Required task A:
In the cricketer's biography, who dismissed Nelson in his only first-class innings?
Required task B:
Rewrite the cricketer's biography from "Life and military" to "Cambridge University second-innings.", swapping "Oxfordshire" for "Berkshire".

Text extract:
※

Peter Maurice Nelson (22 March 1913 – 12 February 1998) was an English first-class cricketer and British Army officer. Nelson served in the Royal Berkshire Regiment from 1933–1946, during which he saw service in the Second World War. He also played first-class cricket for the British Army cricket team.

Life and military career
Nelson was born at Bradfield and educated at Marlborough College. He played minor counties cricket for Oxfordshire in 1931, making a single appearance in the Minor Counties Championship. From Marlborough he attended the Royal Military College, Sandhurst, graduating as a second lieutenant into the Royal Berkshire Regiment in August 1933. He was promoted to the rank of lieutenant in August 1936. He made his only appearance in first-class cricket for the British Army cricket team against Cambridge University at Fenner's in 1939. He batted once during the match, scoring 62 runs in the Army's first-innings, before being dismissed by Patrick Dickinson. With his right-arm off break bowling, he took a single wicket when he dismissed John Blake in the Cambridge University second-innings.

※

Dataset:

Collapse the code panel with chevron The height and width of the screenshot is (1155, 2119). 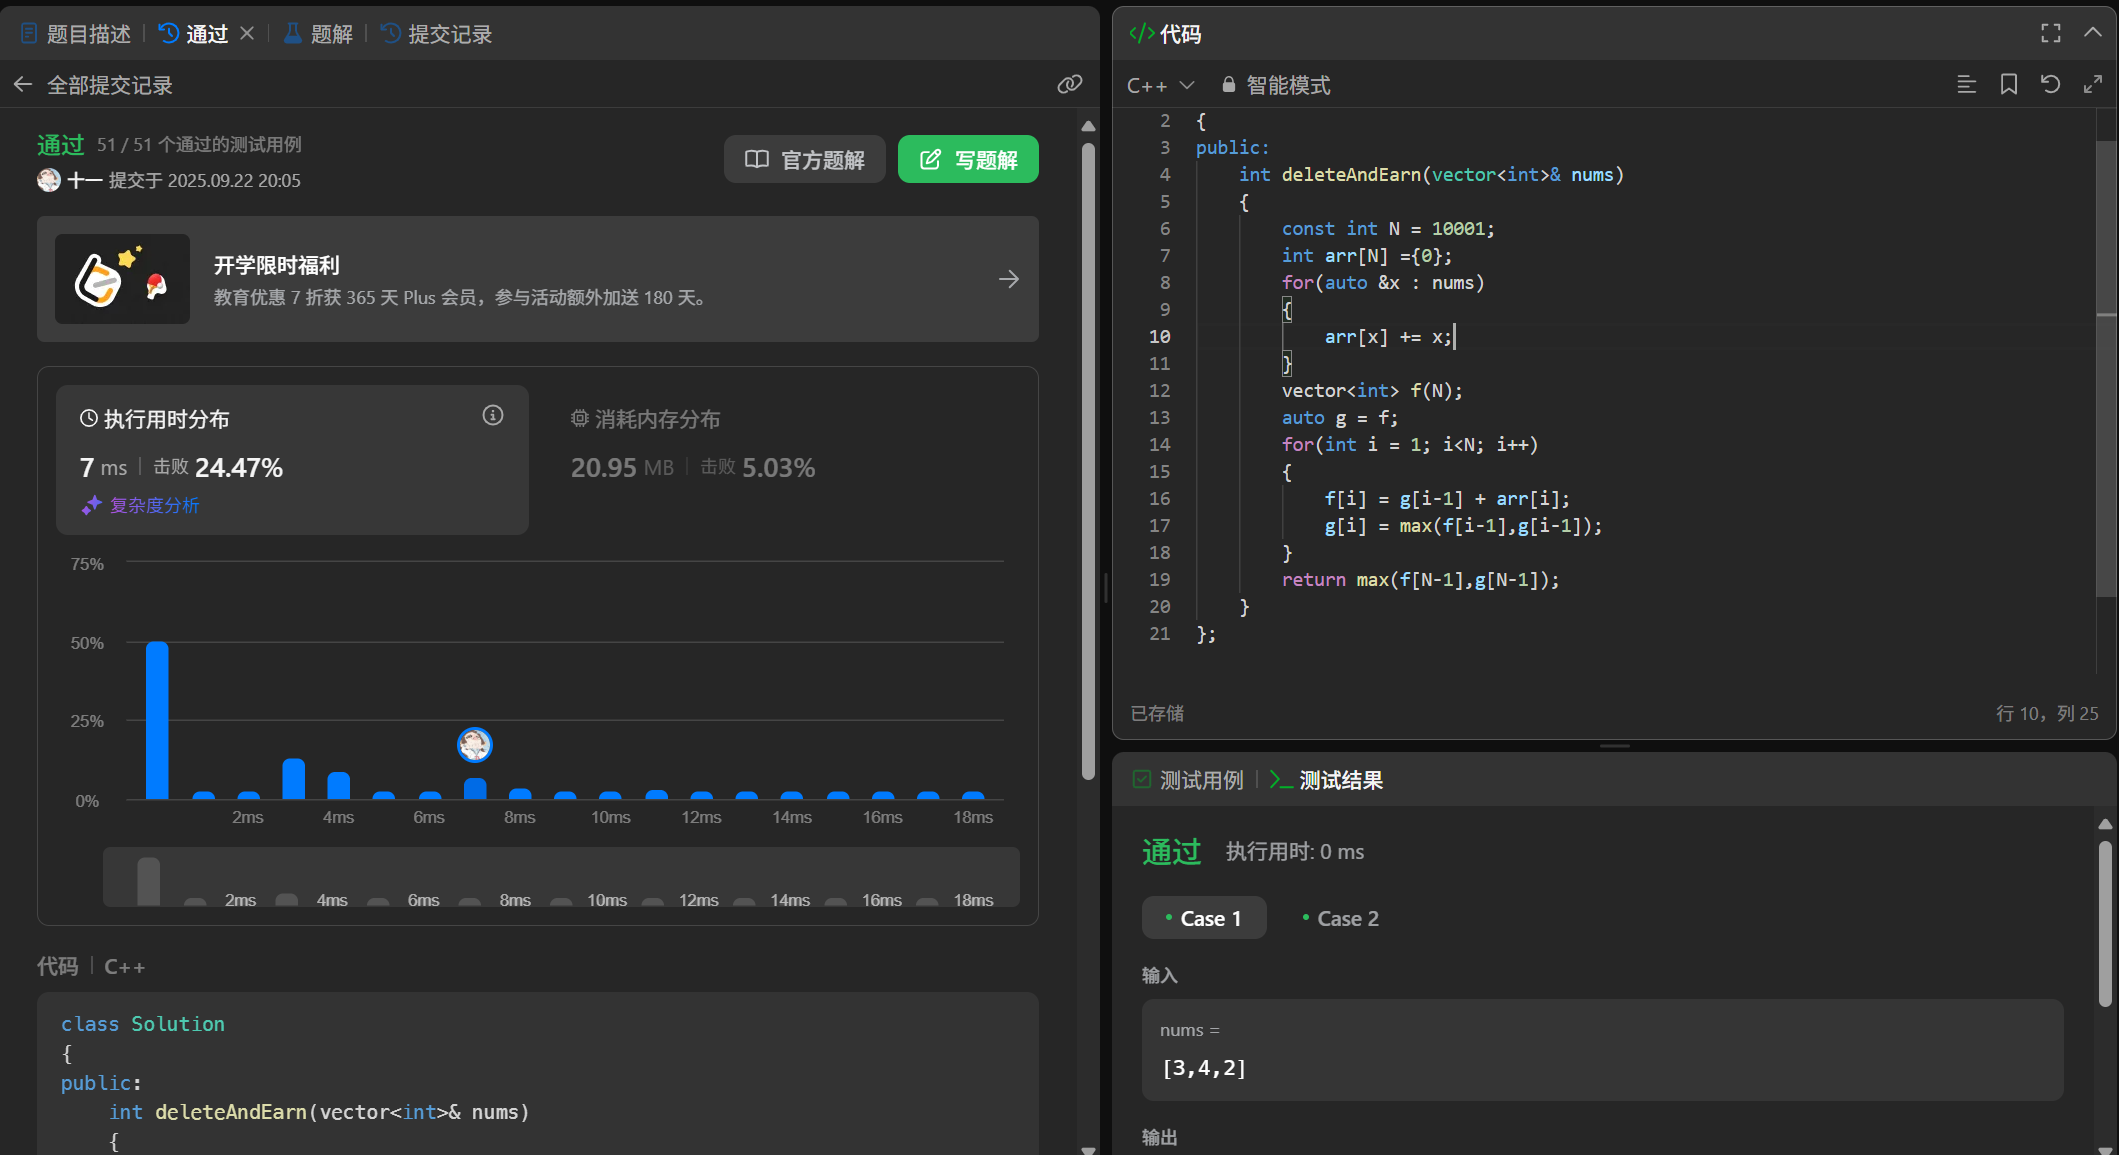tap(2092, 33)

※

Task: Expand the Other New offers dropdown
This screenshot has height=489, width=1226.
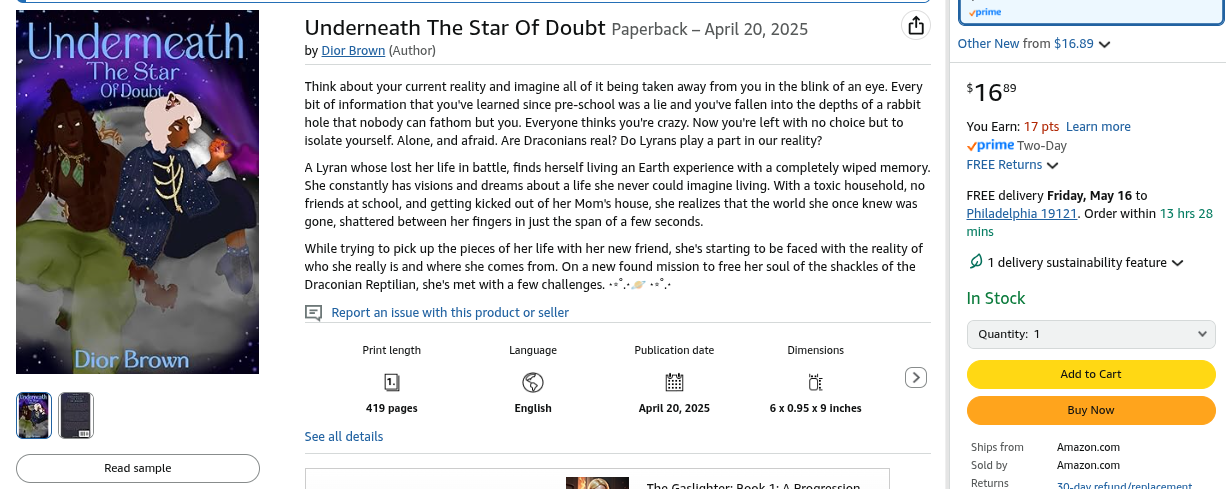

※

Expected answer A:
Patrick Dickinson

Expected answer B:
Life and military career
Nelson was born at Bradfield and educated at Marlborough College. He played minor counties cricket for Berkshire in 1931, making a single appearance in the Minor Counties Championship. From Marlborough he attended the Royal Military College, Sandhurst, graduating as a second lieutenant into the Royal Berkshire Regiment in August 1933. He was promoted to the rank of lieutenant in August 1936. He made his only appearance in first-class cricket for the British Army cricket team against Cambridge University at Fenner's in 1939. He batted once during the match, scoring 62 runs in the Army's first-innings, before being dismissed by Patrick Dickinson. With his right-arm off break bowling, he took a single wicket when he dismissed John Blake in the Cambridge University second-innings.